───── RECORDED INFORMATION ─────

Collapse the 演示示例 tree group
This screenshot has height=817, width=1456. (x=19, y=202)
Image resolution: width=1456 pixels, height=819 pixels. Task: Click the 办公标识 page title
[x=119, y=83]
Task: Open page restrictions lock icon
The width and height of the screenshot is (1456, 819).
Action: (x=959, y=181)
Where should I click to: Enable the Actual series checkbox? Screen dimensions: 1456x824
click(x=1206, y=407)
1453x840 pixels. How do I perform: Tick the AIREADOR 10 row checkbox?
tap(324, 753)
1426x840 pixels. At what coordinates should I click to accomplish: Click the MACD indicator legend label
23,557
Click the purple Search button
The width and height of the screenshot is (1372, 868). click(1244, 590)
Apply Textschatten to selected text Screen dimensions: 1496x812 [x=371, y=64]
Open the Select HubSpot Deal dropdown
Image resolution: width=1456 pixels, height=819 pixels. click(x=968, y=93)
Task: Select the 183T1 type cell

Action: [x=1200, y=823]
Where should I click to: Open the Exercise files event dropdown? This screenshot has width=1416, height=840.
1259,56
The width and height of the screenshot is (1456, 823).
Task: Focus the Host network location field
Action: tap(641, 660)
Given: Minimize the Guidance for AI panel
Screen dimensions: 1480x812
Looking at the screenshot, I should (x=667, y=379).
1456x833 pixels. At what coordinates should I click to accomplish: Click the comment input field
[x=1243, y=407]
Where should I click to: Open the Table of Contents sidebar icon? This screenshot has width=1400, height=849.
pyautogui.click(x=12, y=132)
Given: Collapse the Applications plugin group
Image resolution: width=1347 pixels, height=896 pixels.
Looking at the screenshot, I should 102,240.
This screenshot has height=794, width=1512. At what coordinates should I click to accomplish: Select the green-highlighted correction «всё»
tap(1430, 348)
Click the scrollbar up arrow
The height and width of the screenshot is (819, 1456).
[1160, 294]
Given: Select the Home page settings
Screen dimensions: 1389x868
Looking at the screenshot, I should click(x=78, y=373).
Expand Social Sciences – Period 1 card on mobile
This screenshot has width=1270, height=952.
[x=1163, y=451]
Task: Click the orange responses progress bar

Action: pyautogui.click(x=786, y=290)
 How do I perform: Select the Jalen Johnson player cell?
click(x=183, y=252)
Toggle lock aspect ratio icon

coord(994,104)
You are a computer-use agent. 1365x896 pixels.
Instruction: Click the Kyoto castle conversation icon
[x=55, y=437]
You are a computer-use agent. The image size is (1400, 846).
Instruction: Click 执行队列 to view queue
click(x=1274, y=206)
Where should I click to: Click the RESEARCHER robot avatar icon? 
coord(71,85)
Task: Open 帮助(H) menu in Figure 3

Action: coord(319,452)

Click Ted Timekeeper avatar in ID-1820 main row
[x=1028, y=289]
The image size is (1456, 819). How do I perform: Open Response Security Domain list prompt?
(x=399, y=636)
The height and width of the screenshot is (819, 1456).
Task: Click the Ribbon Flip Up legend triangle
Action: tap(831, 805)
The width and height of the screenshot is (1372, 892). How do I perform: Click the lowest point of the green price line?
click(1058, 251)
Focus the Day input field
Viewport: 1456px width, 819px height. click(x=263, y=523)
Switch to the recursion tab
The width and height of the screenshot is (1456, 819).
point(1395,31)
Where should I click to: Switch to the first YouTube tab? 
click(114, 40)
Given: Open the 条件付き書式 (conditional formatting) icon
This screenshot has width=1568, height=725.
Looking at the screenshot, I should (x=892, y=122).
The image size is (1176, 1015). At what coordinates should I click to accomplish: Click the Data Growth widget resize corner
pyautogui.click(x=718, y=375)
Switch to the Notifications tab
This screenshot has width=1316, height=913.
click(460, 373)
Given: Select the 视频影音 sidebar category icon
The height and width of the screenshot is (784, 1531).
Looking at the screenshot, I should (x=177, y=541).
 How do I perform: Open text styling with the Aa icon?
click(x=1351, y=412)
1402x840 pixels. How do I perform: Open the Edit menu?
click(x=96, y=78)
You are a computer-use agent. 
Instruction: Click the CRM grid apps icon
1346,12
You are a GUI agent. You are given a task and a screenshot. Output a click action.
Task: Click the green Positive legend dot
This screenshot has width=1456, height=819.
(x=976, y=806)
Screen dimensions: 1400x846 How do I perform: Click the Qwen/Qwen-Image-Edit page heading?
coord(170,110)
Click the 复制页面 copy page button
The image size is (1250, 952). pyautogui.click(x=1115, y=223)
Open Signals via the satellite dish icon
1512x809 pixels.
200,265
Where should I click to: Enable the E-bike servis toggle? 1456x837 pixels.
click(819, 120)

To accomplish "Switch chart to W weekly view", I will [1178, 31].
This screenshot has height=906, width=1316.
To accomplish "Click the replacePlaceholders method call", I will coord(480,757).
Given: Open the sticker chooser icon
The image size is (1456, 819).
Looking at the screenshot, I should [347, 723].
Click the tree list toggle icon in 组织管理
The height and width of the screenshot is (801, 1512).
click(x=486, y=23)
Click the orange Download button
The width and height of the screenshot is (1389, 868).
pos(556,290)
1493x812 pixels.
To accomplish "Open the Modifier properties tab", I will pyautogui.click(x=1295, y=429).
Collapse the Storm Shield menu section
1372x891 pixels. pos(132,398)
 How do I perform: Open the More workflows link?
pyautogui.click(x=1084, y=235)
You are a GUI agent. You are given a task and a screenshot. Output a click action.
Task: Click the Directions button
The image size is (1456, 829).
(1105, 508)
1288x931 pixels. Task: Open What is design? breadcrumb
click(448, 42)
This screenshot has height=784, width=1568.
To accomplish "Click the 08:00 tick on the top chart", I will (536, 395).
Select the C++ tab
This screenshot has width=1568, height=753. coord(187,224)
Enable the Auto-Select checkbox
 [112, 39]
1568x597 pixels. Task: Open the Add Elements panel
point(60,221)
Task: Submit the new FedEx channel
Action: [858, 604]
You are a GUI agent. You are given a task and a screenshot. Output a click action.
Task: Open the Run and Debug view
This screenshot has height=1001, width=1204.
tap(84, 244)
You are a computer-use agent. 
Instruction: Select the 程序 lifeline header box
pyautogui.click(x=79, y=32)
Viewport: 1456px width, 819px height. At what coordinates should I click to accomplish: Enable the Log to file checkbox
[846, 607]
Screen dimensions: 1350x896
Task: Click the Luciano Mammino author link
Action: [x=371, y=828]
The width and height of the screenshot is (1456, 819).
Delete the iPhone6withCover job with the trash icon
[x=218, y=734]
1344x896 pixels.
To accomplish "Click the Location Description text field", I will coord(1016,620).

─────

* WHAT TO DO *
Begin with the line that contains "Task: Open the Run and Debug view" and end with the last line of the records; set down every line in that span exactly, and nothing else.

* REPLY TO THE TASK *
Task: Open the Run and Debug view
This screenshot has height=1001, width=1204.
tap(84, 244)
You are a computer-use agent. 
Instruction: Select the 程序 lifeline header box
pyautogui.click(x=79, y=32)
Viewport: 1456px width, 819px height. At what coordinates should I click to accomplish: Enable the Log to file checkbox
[846, 607]
Screen dimensions: 1350x896
Task: Click the Luciano Mammino author link
Action: [x=371, y=828]
The width and height of the screenshot is (1456, 819).
Delete the iPhone6withCover job with the trash icon
[x=218, y=734]
1344x896 pixels.
To accomplish "Click the Location Description text field", I will coord(1016,620).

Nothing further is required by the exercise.